## What is needed
Repeat exactly, and only, the lines of the entries below from the one with "General Inquiries (440, 1814)" through the one with "These Delicious Coconut", both ends included.

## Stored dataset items
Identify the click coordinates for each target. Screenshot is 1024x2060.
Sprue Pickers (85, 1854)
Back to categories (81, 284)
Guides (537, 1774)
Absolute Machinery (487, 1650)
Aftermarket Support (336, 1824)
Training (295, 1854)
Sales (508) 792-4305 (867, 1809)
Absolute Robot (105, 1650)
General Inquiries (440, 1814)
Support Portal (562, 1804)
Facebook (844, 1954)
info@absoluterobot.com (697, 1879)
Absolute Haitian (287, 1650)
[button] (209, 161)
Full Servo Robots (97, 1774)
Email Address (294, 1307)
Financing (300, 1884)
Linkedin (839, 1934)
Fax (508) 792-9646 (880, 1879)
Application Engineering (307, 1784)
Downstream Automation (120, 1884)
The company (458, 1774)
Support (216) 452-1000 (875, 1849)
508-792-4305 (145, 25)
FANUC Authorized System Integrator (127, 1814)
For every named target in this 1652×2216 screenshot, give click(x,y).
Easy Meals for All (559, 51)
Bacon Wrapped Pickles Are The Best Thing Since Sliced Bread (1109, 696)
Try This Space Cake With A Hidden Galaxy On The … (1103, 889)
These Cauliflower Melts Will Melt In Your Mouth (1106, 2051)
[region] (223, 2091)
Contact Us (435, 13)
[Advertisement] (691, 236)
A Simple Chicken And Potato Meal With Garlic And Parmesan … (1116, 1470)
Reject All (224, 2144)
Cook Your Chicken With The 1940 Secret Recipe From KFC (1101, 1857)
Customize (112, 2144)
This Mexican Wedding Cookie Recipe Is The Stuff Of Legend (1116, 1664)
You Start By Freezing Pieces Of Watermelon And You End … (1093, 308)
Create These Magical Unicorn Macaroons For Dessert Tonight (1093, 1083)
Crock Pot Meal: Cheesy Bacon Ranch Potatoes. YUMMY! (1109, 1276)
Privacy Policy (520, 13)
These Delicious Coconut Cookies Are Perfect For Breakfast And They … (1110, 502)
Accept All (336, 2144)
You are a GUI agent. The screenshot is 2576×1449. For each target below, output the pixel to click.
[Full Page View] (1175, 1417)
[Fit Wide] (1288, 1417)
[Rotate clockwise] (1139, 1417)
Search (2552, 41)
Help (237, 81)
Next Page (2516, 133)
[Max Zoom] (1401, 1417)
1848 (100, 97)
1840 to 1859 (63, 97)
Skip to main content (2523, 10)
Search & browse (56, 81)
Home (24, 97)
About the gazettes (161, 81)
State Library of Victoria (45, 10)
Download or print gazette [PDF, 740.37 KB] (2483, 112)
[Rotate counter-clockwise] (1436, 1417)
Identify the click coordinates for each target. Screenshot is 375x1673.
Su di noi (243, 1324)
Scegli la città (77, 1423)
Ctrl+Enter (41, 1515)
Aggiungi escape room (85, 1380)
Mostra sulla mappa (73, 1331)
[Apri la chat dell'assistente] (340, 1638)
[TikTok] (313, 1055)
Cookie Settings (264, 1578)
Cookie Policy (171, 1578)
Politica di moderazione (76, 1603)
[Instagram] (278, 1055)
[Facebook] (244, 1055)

## Answer to this exercise
General Inquiries (440, 1814)
Support Portal (562, 1804)
Facebook (844, 1954)
info@absoluterobot.com (697, 1879)
Absolute Haitian (287, 1650)
[button] (209, 161)
Full Servo Robots (97, 1774)
Email Address (294, 1307)
Financing (300, 1884)
Linkedin (839, 1934)
Fax (508) 792-9646 (880, 1879)
Application Engineering (307, 1784)
Downstream Automation (120, 1884)
The company (458, 1774)
Support (216) 452-1000 (875, 1849)
508-792-4305 (145, 25)
FANUC Authorized System Integrator (127, 1814)
For every named target in this 1652×2216 screenshot, give click(x,y).
Easy Meals for All (559, 51)
Bacon Wrapped Pickles Are The Best Thing Since Sliced Bread (1109, 696)
Try This Space Cake With A Hidden Galaxy On The … (1103, 889)
These Cauliflower Melts Will Melt In Your Mouth (1106, 2051)
[region] (223, 2091)
Contact Us (435, 13)
[Advertisement] (691, 236)
A Simple Chicken And Potato Meal With Garlic And Parmesan … (1116, 1470)
Reject All (224, 2144)
Cook Your Chicken With The 1940 Secret Recipe From KFC (1101, 1857)
Customize (112, 2144)
This Mexican Wedding Cookie Recipe Is The Stuff Of Legend (1116, 1664)
You Start By Freezing Pieces Of Watermelon And You End … (1093, 308)
Create These Magical Unicorn Macaroons For Dessert Tonight (1093, 1083)
Crock Pot Meal: Cheesy Bacon Ranch Potatoes. YUMMY! (1109, 1276)
Privacy Policy (520, 13)
These Delicious Coconut Cookies Are Perfect For Breakfast And They … (1110, 502)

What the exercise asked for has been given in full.